For Americans of a certain age … perhaps those born before 1960 … June 6 is an important day.
D-Day. In 1944.
It is not as important as we thought it was, once upon a time. But significant.
It was the day the American, British and Canadian invasion forces landed on the beaches of the Normandy Peninsula, in northwestern France. Breaking into Hitler’s “Fortress Europe” and dooming the Third Reich — which probably was already doomed, but more about that in a minute.
It has pretty much always been an event that Americans have liked to revisit, for several reasons.
–World War II remains the “Good War”, with few gray areas. The Axis needed to be brought down, and we were the guys to do it, and D-Day was a big part of it.
–The whole of it was a tribute to American organizational skills. The greatest invasion in history. All those ships and troops and parachutists delivered in a small area, with a fair degree of accuracy. So many moving parts!
–The real, if not profound, chance the Germans and their allies could throw the invasion back into the sea, at great loss. Dwight Eisenhower, overall commander, had prepared a “failed invasion” announcement in which he took all blame.
–The media surrounding it. The movies, like The Longest Day — which I have seen about 25 times. And the books. The TV.
I distinctly remember watching, with my grandmother, who had been born in 1890, a CBS production — on June 6, 1964 — entitled “D-Day Plus 20 Years”.

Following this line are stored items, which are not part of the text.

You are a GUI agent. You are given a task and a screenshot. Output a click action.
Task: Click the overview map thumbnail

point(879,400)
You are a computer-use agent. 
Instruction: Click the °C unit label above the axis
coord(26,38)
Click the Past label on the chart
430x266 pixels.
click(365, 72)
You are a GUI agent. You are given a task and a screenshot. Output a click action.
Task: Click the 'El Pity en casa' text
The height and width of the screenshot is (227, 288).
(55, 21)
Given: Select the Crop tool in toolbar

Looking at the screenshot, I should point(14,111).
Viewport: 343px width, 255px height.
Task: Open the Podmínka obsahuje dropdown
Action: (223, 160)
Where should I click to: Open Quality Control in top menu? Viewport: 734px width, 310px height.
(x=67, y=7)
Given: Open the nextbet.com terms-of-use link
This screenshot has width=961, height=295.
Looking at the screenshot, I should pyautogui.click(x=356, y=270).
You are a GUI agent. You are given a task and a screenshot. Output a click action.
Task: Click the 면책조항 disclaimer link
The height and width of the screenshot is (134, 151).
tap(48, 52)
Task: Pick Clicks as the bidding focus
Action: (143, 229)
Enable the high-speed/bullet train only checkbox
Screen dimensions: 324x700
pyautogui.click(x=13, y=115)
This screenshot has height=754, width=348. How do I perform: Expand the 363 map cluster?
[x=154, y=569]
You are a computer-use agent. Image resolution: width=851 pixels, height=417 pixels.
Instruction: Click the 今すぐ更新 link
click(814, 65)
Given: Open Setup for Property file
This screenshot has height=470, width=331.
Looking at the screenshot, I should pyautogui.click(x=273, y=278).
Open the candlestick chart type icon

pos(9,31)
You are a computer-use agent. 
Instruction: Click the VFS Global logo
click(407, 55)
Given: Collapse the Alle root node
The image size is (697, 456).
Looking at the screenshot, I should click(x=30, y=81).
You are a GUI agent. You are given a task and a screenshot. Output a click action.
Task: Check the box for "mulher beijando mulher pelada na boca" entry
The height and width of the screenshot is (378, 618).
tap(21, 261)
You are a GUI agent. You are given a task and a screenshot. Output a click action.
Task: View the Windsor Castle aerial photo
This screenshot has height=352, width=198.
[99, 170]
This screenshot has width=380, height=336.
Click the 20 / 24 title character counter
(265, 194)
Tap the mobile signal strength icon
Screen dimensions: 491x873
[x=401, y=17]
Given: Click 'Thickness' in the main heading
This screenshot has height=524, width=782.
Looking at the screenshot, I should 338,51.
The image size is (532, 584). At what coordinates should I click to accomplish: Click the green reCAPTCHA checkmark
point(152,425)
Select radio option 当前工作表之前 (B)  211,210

I tended to spend a night a week at her house, and she indulged me (root beer floats!) and I hope I provided some decent company. Anyway, she may have known that I was already a history fanatic, and she had CBS up when the D-Day show came on.
(I know it was CBS because I remember Walter Cronkite‘s voice. And I remember this wonderful music, which I immediately liked, and didn’t hear again for a few years, and it was the final swell of Aaron Copland‘s Appalachian Spring.)
So, yes, back then we knew D-Day well. We knew about particular units involved. (The Fourth Division, the 29th Division, the Big Red One, the 101st Airborne, the 82nd Airborne.) Many of us knew someone who had gone ashore that day, in 1944.
In 1964, they were in the primes of their lives.
Now, only a few survive, and even the youngest are nearly 90.
I consider it important enough to have visited the Normany beaches, as so many Americans have done. Been to the cemetery and stood on the heights commanding Omaha Beach.
What we better understand, in the half century since 1964, when we thought D-Day was a major, major, major event, is that the Soviets were by then far advanced in the destruction of the Third Reich.
D-Day shortened the war; it was over barely 11 months later, in part because that second front was opened in France. But the Soviets almost certainly would have gotten it done without us. Before the first men hit the beaches of Normandy, the Soviets were approaching Germany’s borders.
Still, it is an important day. A day when a noble deed was carried out with skill and precision.
America has had better days, but not many.